About Leo Sofer

Leo Sofer

Leo Sofer

I first learned NVC in 1999, training with Bridget Belgrave and then with Marshall Rosenberg, the creator of the process.

In the following year, living in London and thus close to Oxford where Bridget was offering her work, I attended just about every training that she gave. I was totally hooked.

I had been pretty much obsessed since my teens with figuring out how I ticked. Throughout my twenties I was very solitary, often living alone, still trying to figure myself out by reading all kinds of philosophy and spirituality.

Much of it was inspiring, but little of it did much to enable me to get a handle on myself, to change my emotional state, or understand myself better. By my early thirties, just before I got into NVC, I was very isolated. The month before I went on my first training I remember scrawling in my journal: “I want connection, connection, connection”.

And that’s what NVC gave me: connection with myself, connection with others and connection to Life itself.

That last one was a suprise. On the surface NVC looked like a communication tool, emerging from the realm of psychology rather than spirituality. But it gave me a way of experiencing my desires and deepest longings as the presence of universal, divine energy inside me. This visceral sense of the sacred, moving through my whole being and animating everything I do, even the really mundane stuff, is still one of the most precious gifts I have gained from NVC.

In that first year of learning NVC, my life was a bit of a mess. Most of my grand ambitions had come to very little and I found myself living back in the same neighbourhood in London that I had grown up in, just down the road from my parents, single and deflated. Every morning I would make it my practice to sit and write in my journal, using the NVC process of self empathy that I had learned. This was the foundation of my NVC practice, and it is still something I return to when life gets tough. It certainly got me through that tough year and from that moment on I trusted that whatever happens to me, I can always turn it around using self empathy.

Leo and Stella

Leo and Stella

So, for most of that time I was using NVC as an internal practice. I occasionally used it with friends, but not often. However, after a couple of years I got together with Stella, who is now my wife, and moved to the Findhorn Community in Scotland.

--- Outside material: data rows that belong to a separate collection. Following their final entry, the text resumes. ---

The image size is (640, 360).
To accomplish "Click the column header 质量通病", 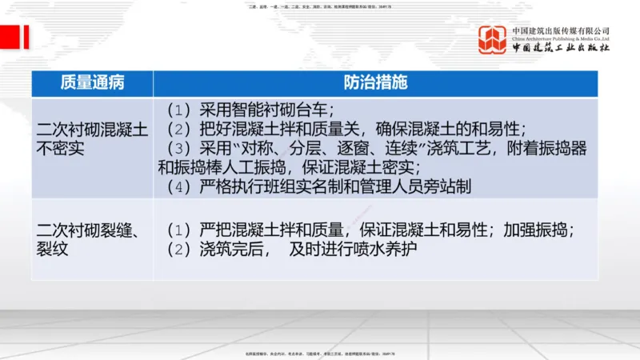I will tap(92, 83).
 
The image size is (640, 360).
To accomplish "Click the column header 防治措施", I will tap(375, 83).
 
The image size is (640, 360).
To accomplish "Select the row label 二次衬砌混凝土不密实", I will tap(92, 138).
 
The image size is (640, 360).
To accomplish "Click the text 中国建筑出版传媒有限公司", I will tap(561, 30).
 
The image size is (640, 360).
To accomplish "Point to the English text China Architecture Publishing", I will tap(561, 38).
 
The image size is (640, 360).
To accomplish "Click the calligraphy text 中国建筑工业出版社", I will tap(561, 48).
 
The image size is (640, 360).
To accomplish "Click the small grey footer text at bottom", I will tap(319, 353).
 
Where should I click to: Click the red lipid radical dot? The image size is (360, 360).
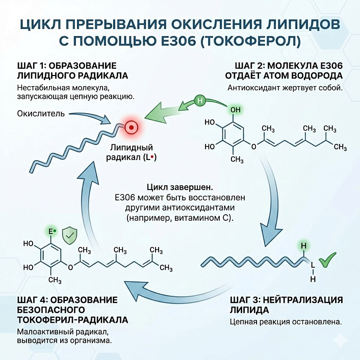click(x=131, y=126)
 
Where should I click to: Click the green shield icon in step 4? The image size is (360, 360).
click(x=69, y=236)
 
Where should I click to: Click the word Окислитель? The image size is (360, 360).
click(x=40, y=113)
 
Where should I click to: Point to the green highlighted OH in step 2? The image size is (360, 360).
click(x=235, y=109)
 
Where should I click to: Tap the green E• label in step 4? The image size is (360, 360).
click(x=52, y=233)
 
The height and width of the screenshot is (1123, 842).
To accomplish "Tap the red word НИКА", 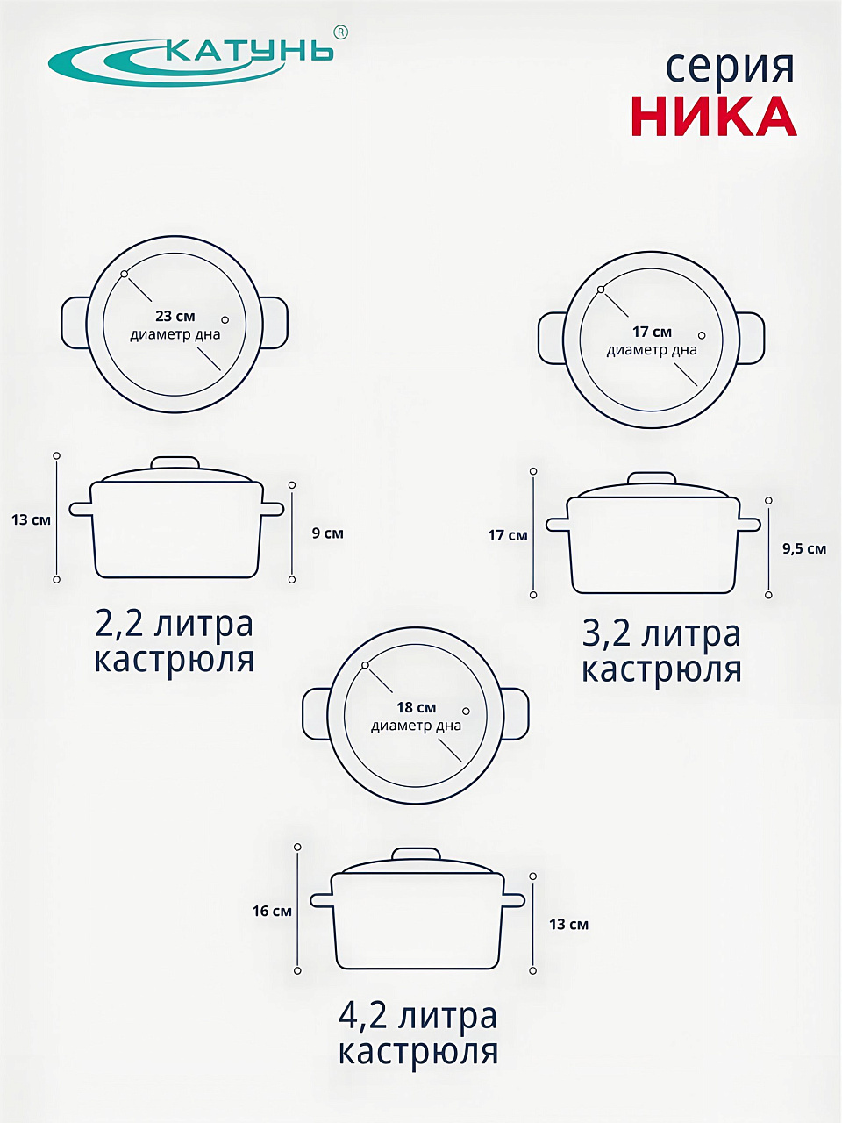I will (714, 117).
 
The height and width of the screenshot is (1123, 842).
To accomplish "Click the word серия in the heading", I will (729, 68).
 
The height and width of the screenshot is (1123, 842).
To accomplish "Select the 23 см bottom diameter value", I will (175, 316).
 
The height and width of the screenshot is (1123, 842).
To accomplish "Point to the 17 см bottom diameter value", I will (652, 332).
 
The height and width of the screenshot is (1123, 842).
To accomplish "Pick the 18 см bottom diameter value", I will (416, 707).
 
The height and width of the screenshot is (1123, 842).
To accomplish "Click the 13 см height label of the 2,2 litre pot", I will (31, 519).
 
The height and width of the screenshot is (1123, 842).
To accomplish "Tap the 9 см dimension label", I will (328, 533).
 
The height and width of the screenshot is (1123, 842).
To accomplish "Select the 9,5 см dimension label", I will (804, 549).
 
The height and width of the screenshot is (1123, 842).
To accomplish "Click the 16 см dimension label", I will (272, 911).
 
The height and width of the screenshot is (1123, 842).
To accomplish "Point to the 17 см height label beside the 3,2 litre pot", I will (508, 535).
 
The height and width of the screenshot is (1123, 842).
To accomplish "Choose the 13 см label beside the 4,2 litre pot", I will (568, 925).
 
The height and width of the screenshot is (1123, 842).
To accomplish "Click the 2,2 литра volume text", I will (175, 624).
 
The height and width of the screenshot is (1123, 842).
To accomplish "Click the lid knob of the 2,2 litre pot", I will (175, 462).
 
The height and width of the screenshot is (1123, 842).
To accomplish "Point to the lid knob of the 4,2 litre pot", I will (416, 854).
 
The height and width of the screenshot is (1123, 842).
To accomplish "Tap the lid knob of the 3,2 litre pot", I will (652, 478).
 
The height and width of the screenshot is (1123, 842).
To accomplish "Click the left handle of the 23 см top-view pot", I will (75, 323).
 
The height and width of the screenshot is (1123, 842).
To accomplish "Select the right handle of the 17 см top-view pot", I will (752, 338).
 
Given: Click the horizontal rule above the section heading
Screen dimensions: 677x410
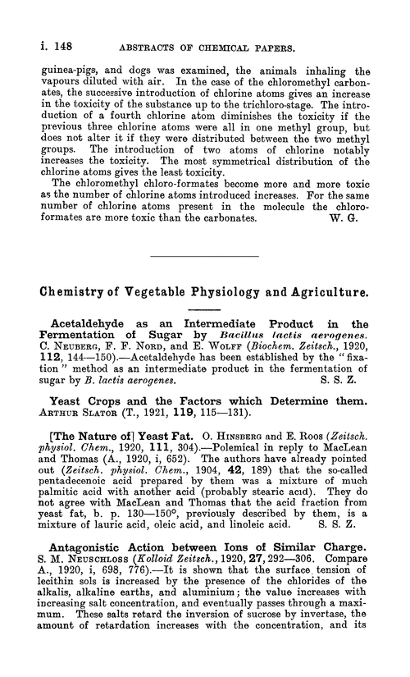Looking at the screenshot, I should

This was the beginning for me of using NVC in relationship, and I was continually amazed at how it deepened my intimate relationships, with Stella, with close friends, enabling me to say difficult things skillfully, in a way that brought us closer rather than created more conflict; it gave me a language for expressing love and appreciation; it supported me to learn that giving up on my own authenticity is not the way to create genuine intimacy, and gave me the skills to navigate what felt like pretty uncharted waters: how to be honest and stay connected at the same time!

When I moved up to Findhorn I joined a peer group that ran for over six years. This became a laboratory of learning for me. In the early days, we did “exercises” together, role plays and the like, as a way of getting to grips with the NVC process. But the group eventually evolved to the point where the most alive and interesting enquiry we could be making was into our present moment relationships. The here and now became the learning ground, rather than the abstracted situations from our lives that would animate our role plays. This was a challenging shift for many of the group, but for me it marked a deeper level of living the NVC process. A new level of authenticity, intimacy and community opened up.

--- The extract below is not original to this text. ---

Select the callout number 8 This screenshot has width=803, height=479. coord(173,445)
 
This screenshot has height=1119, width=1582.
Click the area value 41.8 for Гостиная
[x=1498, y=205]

The friendships that I have made along the way have continued to show me what is possible when we bring our full selves to a friendship with a commitment to honesty, transparency and cameraderie. This journey feels like it has only just begun.

CNVC Logo

Beginning in 2003 I began offering trainings. Since that time I have given introductory and intermediate trainings for the public as well as in the public and private sector, as well as ongoing evening groups. I’m now a certified trainer with international Centre for Nonviolent Communication.

I’m interested in living in such a way that Love (the energy that animates the whole universe) is present in my awareness more and more of the time; that I am in touch with this Love, aware of how it is motivating everything I do, so that life becomes both increasingly pleasurable and full of the meaning that comes from contributing to others, and to a better world.

Offering NVC trainings is for me a way of contributing to others, so that they can learn this amazing process too. It is also another way of keeping on exploring all its ramifications, and doing so together, in the new way of relating that NVC facilitates. Finally, it is another way of creating and growing community, by meeting others, supporting them to meet one another, and spreading this good stuff around.

I also work as a storyteller and have a couple of sites, with over a hundred stories to download and listen to:

My kids site is called The Palace of Stories (due to launch later this year) and my adult site is called Stories of the Journey Home.